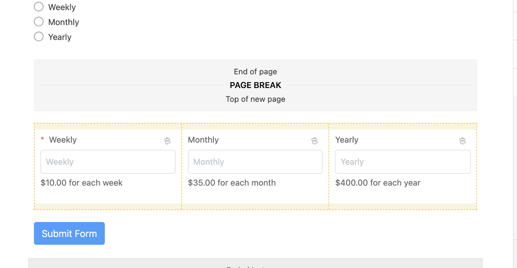Click the "$400.00 for each year" description

tap(378, 183)
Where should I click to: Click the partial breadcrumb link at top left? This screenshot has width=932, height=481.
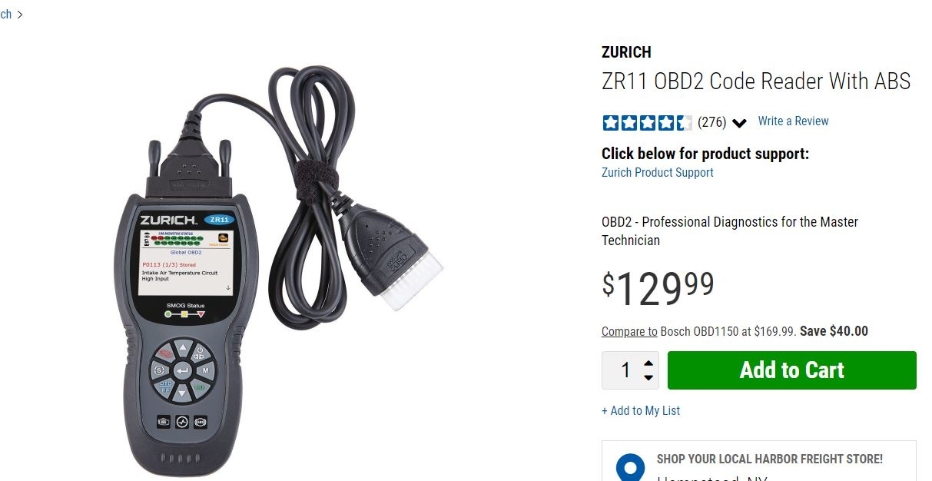[6, 14]
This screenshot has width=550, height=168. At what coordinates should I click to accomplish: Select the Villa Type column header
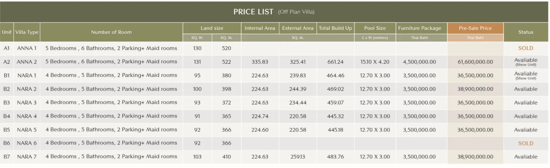coord(27,32)
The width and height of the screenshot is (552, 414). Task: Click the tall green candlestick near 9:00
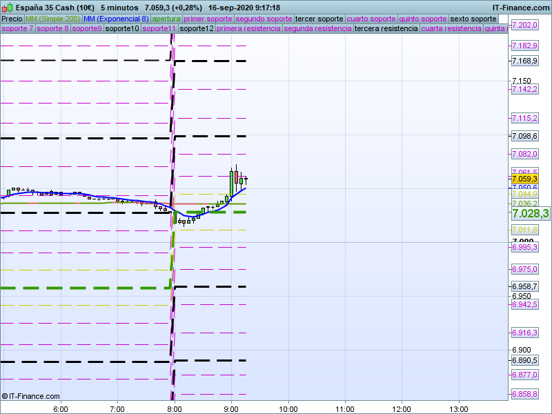click(232, 184)
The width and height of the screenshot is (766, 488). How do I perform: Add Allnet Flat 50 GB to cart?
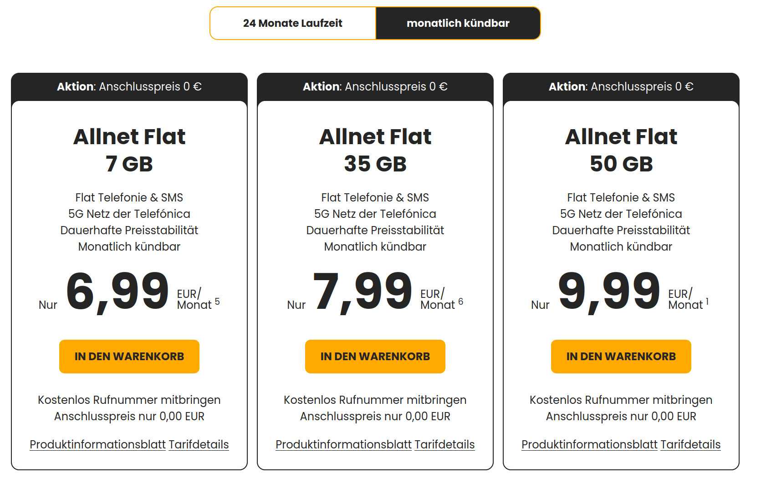pyautogui.click(x=620, y=357)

^^^^

● **Exercise**
Set the pictures aside and restate word for word only the lines from the line containing "The width and height of the screenshot is (766, 488)." through the end of the entries above, both included.

● **Final answer**
The width and height of the screenshot is (766, 488). How do I perform: Add Allnet Flat 50 GB to cart?
pyautogui.click(x=620, y=357)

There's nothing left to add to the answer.